Los años pasaron y, al regresar un día al pueblo, el tiempo parecía haberse detenido. Mientras exploraba el armario de mi abuela, donde los recuerdos se entrelazaban con el aroma a madera vieja y los tesoros olvidados, encontré entre tebeos y cajas polvorientas un puñado de caramelos. Esos dulces envueltos en papeles de colores brillantes despertaron en mí sonrisas y fragmentos de momentos felices: tardes al sol, risas con amigos, juegos interminables, sabores de mi infancia.
Una rebanada de pan con aceite y azúcar trajo de vuelta esos recuerdos. La caricia crujiente del pan y el dulzor suave del azúcar que se derretía en mi boca evocaban esas tardes soleadas en la cocina de mi abuela. Aquel sencillo bocado, lleno de amor, se había convertido en un símbolo de los momentos compartidos en la calidez del hogar.
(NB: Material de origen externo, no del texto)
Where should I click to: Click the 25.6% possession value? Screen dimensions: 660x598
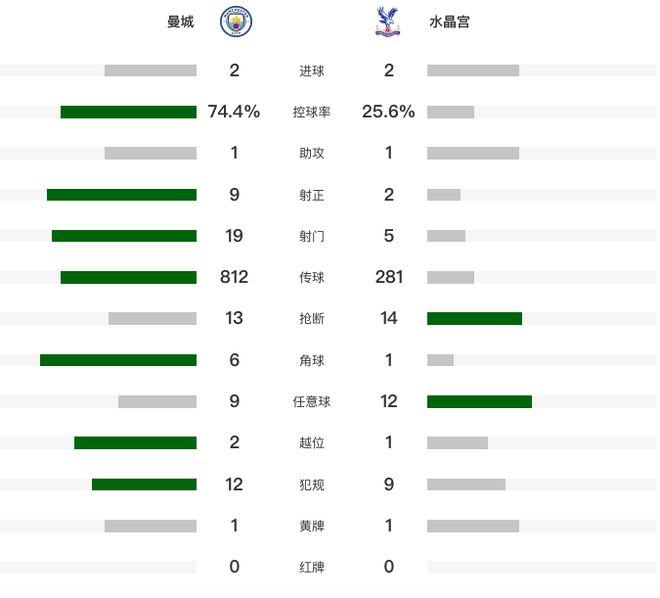click(388, 112)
Con los tebeos y caramelos en mis manos, comprendí que esos sabores y recuerdos no eran simplemente fragmentos del pasado. Cada bocado, cada dulce envuelto en papel, era una puerta a los momentos compartidos, una promesa de que los recuerdos perdurarían, manteniendo viva la esencia de la infancia y el amor que se entrelaza en cada gesto sencillo.